INSTRUCTION:
Transcribe the passage about Mary from "Now, scripture doesn’t" to "again, who isn’t?", word for word.

If one is not careful, scripture about Mary can become a tool, a measuring stick, a way to wonder what God is looking for to reward a person with blessings.

Now, scripture doesn’t say much about Mary, but if you comb over the few verses she’s in, you’ll find that she is described as thoughtful, obedient, believing, worshipful, and devoted to her faith.

But then again, who isn’t?

Is anyone here today not thoughtful from time to time? Is anyone here not trying their best to follow what they think God wants?

But Mary, if Mary is to become the Mother of Jesus, if she is to carry the Christ-child in her womb, she must be more so.

She must be above, she must be beyond, she must be as unblemished and unmessy as unblemished and unmessy can be.

And perhaps, perhaps if we try our best, and try really, really hard and try more and do better at being thoughtful and obedient and believing, then God will look down and find favor on us too!

But how exhausting that train of thought is.

RECORDS SHOWN:
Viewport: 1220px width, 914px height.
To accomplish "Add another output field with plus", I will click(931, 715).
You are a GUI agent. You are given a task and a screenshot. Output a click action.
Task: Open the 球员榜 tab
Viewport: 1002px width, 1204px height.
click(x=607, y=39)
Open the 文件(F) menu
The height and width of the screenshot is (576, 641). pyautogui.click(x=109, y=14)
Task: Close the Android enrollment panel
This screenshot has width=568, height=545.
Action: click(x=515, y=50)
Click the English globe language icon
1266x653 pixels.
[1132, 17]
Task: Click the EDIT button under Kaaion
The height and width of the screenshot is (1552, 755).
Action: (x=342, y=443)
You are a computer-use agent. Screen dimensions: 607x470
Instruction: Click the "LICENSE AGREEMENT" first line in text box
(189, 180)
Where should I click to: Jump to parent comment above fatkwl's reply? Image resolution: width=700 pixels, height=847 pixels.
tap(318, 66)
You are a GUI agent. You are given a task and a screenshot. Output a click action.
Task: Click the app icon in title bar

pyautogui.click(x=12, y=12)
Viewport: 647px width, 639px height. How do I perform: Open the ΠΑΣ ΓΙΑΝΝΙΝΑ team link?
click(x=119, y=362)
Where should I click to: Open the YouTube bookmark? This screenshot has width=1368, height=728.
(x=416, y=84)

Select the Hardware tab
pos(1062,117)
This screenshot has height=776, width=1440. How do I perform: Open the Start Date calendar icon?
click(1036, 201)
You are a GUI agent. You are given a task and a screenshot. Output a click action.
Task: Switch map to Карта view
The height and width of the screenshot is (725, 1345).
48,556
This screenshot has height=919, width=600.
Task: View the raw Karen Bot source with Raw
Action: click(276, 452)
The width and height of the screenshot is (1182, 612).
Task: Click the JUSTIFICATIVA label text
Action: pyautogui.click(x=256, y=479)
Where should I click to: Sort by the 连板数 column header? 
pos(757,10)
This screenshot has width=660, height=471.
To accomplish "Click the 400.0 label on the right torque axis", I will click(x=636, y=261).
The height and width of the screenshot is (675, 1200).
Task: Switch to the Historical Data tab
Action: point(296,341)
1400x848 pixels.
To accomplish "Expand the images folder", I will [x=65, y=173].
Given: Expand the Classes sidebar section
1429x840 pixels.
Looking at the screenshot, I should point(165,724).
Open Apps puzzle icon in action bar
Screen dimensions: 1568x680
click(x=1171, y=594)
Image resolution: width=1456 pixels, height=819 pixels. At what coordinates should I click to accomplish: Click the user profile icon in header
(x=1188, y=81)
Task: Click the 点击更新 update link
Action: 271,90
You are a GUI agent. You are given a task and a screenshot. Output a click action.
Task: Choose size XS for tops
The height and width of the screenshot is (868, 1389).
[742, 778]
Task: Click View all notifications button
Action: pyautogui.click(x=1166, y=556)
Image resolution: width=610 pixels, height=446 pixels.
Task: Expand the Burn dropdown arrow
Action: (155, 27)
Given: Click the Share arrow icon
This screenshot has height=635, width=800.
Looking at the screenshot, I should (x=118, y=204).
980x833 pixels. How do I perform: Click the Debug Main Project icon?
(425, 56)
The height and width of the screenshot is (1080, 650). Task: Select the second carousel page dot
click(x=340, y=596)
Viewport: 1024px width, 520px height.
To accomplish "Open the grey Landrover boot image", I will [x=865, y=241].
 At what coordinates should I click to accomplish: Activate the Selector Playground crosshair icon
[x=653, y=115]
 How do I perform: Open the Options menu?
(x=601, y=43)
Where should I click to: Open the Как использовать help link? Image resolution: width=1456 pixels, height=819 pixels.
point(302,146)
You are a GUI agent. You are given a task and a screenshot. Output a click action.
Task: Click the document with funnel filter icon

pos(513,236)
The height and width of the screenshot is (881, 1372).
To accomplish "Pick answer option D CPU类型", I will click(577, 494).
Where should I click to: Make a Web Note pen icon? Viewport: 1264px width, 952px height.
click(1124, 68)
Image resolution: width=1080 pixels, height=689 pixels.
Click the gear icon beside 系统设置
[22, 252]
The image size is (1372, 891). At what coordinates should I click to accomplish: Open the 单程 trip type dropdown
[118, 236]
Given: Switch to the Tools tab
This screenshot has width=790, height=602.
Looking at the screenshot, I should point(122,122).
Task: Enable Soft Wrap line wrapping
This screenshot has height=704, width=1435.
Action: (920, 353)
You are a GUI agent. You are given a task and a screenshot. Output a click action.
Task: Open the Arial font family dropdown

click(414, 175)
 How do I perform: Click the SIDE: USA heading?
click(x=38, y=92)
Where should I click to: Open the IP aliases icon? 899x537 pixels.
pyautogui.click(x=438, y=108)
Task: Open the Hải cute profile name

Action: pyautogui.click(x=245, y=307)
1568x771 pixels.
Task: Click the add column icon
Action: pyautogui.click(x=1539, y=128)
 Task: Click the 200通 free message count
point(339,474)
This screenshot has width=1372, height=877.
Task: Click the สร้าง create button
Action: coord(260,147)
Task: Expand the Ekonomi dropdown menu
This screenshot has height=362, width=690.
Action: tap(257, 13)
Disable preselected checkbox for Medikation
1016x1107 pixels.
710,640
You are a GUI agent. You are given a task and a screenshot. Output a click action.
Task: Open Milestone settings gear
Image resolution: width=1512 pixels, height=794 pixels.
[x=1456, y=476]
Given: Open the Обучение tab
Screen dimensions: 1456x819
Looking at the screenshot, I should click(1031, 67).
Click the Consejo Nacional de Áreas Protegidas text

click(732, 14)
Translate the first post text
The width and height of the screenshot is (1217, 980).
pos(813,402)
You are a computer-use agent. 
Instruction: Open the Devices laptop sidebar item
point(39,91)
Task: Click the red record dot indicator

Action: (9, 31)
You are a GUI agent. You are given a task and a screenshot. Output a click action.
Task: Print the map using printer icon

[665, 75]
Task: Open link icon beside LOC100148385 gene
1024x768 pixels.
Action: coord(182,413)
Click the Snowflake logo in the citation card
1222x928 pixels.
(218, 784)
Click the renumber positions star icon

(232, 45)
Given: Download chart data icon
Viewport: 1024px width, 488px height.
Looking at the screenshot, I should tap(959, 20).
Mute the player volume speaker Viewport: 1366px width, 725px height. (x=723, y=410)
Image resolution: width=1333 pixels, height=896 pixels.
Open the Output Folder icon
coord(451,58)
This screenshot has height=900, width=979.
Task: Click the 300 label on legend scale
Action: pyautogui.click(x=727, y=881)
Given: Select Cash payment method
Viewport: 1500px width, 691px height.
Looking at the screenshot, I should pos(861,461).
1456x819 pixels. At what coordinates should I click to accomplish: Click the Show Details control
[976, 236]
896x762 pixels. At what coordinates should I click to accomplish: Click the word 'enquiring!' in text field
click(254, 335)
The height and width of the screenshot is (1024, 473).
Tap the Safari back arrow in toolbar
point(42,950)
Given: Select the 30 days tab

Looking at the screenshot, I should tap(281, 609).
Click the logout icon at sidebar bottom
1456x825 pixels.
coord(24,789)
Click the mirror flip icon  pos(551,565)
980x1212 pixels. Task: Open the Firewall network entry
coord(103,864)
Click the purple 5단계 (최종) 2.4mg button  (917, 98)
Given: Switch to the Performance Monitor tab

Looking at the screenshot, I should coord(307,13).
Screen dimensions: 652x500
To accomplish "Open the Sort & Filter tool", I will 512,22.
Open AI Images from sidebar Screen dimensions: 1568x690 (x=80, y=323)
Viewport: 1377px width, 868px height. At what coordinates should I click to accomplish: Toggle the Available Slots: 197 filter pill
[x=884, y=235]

REPLY TO THE TASK:
Now, scripture doesn’t say much about Mary, but if you comb over the few verses she’s in, you’ll find that she is described as thoughtful, obedient, believing, worshipful, and devoted to her faith.

But then again, who isn’t?